▶ Assignment:
Return every line below exactly as written.

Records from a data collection
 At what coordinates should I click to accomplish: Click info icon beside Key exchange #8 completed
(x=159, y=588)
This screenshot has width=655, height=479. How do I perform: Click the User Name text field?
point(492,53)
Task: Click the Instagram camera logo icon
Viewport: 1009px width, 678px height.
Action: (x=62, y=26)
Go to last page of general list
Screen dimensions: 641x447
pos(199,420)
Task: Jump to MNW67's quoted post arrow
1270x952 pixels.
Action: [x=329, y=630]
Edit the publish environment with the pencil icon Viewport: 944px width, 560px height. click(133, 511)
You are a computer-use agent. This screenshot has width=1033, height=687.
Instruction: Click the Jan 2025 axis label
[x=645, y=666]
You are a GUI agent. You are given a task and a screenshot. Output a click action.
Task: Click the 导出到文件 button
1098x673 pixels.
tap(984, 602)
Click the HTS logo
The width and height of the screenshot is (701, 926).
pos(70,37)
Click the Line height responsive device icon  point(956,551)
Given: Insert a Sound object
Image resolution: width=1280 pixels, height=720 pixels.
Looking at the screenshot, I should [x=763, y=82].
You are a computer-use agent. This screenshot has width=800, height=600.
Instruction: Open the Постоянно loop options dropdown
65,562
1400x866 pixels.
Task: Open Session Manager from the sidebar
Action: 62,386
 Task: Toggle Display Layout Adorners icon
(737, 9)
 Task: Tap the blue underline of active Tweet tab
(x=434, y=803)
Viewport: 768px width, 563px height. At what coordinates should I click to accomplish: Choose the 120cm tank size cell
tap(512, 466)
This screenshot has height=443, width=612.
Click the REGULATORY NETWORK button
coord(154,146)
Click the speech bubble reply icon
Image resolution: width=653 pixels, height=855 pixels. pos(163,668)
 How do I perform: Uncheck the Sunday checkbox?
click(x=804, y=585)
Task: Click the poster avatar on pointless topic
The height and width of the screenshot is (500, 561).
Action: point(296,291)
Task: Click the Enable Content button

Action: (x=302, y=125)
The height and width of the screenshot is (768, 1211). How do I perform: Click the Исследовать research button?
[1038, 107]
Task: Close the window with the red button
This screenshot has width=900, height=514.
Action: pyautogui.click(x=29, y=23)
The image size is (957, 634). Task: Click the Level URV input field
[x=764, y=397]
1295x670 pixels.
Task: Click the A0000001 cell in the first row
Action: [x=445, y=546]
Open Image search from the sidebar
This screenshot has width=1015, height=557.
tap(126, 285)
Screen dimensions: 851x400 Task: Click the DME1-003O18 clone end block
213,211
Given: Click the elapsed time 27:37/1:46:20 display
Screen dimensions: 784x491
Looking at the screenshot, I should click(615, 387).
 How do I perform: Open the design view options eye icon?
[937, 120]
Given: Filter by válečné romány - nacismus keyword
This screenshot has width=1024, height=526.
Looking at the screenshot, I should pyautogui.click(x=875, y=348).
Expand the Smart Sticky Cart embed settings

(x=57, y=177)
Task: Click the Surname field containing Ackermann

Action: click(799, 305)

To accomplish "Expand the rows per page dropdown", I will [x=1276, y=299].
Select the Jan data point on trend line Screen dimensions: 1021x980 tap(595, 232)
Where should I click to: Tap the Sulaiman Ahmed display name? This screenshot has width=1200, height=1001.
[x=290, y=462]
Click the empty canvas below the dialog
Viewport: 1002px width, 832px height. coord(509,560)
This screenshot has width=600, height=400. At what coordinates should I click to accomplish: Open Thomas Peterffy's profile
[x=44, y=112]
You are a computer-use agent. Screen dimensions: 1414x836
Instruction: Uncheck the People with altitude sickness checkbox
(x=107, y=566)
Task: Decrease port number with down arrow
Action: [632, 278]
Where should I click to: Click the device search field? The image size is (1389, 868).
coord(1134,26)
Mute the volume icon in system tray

▶ Reply:
 At what coordinates should I click to accomplish: Click info icon beside Key exchange #8 completed
(x=159, y=588)
This screenshot has width=655, height=479. How do I perform: Click the User Name text field?
point(492,53)
Task: Click the Instagram camera logo icon
Viewport: 1009px width, 678px height.
Action: (x=62, y=26)
Go to last page of general list
Screen dimensions: 641x447
pos(199,420)
Task: Jump to MNW67's quoted post arrow
1270x952 pixels.
Action: [x=329, y=630]
Edit the publish environment with the pencil icon Viewport: 944px width, 560px height. click(133, 511)
You are a computer-use agent. This screenshot has width=1033, height=687.
Instruction: Click the Jan 2025 axis label
[x=645, y=666]
You are a GUI agent. You are given a task and a screenshot. Output a click action.
Task: Click the 导出到文件 button
1098x673 pixels.
tap(984, 602)
Click the HTS logo
The width and height of the screenshot is (701, 926).
pos(70,37)
Click the Line height responsive device icon  point(956,551)
Given: Insert a Sound object
Image resolution: width=1280 pixels, height=720 pixels.
Looking at the screenshot, I should [x=763, y=82].
You are a computer-use agent. This screenshot has width=800, height=600.
Instruction: Open the Постоянно loop options dropdown
65,562
1400x866 pixels.
Task: Open Session Manager from the sidebar
Action: 62,386
 Task: Toggle Display Layout Adorners icon
(737, 9)
 Task: Tap the blue underline of active Tweet tab
(x=434, y=803)
Viewport: 768px width, 563px height. At what coordinates should I click to accomplish: Choose the 120cm tank size cell
tap(512, 466)
This screenshot has height=443, width=612.
Click the REGULATORY NETWORK button
coord(154,146)
Click the speech bubble reply icon
Image resolution: width=653 pixels, height=855 pixels. pos(163,668)
 How do I perform: Uncheck the Sunday checkbox?
click(x=804, y=585)
Task: Click the poster avatar on pointless topic
The height and width of the screenshot is (500, 561).
Action: point(296,291)
Task: Click the Enable Content button

Action: (x=302, y=125)
The height and width of the screenshot is (768, 1211). How do I perform: Click the Исследовать research button?
[1038, 107]
Task: Close the window with the red button
This screenshot has width=900, height=514.
Action: pyautogui.click(x=29, y=23)
The image size is (957, 634). Task: Click the Level URV input field
[x=764, y=397]
1295x670 pixels.
Task: Click the A0000001 cell in the first row
Action: [x=445, y=546]
Open Image search from the sidebar
This screenshot has width=1015, height=557.
tap(126, 285)
Screen dimensions: 851x400 Task: Click the DME1-003O18 clone end block
213,211
Given: Click the elapsed time 27:37/1:46:20 display
Screen dimensions: 784x491
Looking at the screenshot, I should click(615, 387).
 How do I perform: Open the design view options eye icon?
[937, 120]
Given: Filter by válečné romány - nacismus keyword
This screenshot has width=1024, height=526.
Looking at the screenshot, I should pyautogui.click(x=875, y=348).
Expand the Smart Sticky Cart embed settings

(x=57, y=177)
Task: Click the Surname field containing Ackermann

Action: click(799, 305)

To accomplish "Expand the rows per page dropdown", I will [x=1276, y=299].
Select the Jan data point on trend line Screen dimensions: 1021x980 tap(595, 232)
Where should I click to: Tap the Sulaiman Ahmed display name? This screenshot has width=1200, height=1001.
[x=290, y=462]
Click the empty canvas below the dialog
Viewport: 1002px width, 832px height. coord(509,560)
This screenshot has width=600, height=400. At what coordinates should I click to accomplish: Open Thomas Peterffy's profile
[x=44, y=112]
You are a computer-use agent. Screen dimensions: 1414x836
Instruction: Uncheck the People with altitude sickness checkbox
(x=107, y=566)
Task: Decrease port number with down arrow
Action: [632, 278]
Where should I click to: Click the device search field? The image size is (1389, 868).
coord(1134,26)
Mute the volume icon in system tray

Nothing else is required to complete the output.